Today, in a separate case, an appeals court found that Alberto Contador did use clenbuterol, a weight loss and muscle building drug, when he won the 2010 Tour de France. If you recall, Contador blamed tainted meat for introducing the substance into his body, though he tested positive for plasticizers commonly found in IV bags at the same time.

The Court of Arbitration for Sport in Lausanne, Switzerland, overturned the original ruling by the Spanish cycling federation that cleared Contador. The effect is a two-year racing ban from the time of the accusation, which ends on August 5th and strips him of all race results during that time, including the 2010 TdF. That means Andy Schleck will become the de facto winner of that year’s Tour, and Contador loses his 2011 Giro d’Italia win, among others.

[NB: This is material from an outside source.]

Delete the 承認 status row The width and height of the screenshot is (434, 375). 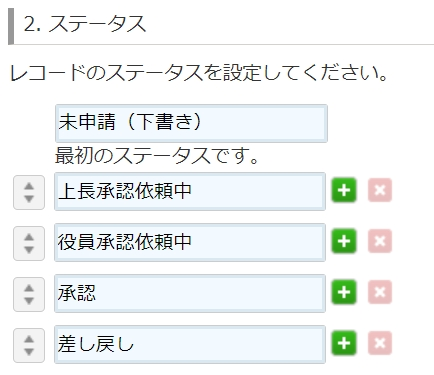(x=380, y=292)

For Armstrong, he can breathe some sigh of relief that the federal criminal inquiry has been dropped, which included investigating possible crimes of defrauding the government, money laundering, drug trafficking and conspiracy. The charges were under consideration largely because his Postal Service team was funded by a U.S. government body rather than private enterprise. This little victory is somewhat overshadowed by an ongoing investigation by the United States Anti-Doping Agency, which is supported by WADA (World Anti-Doping Agency).

More on Contador’s case here, and the full Armstrong story is here.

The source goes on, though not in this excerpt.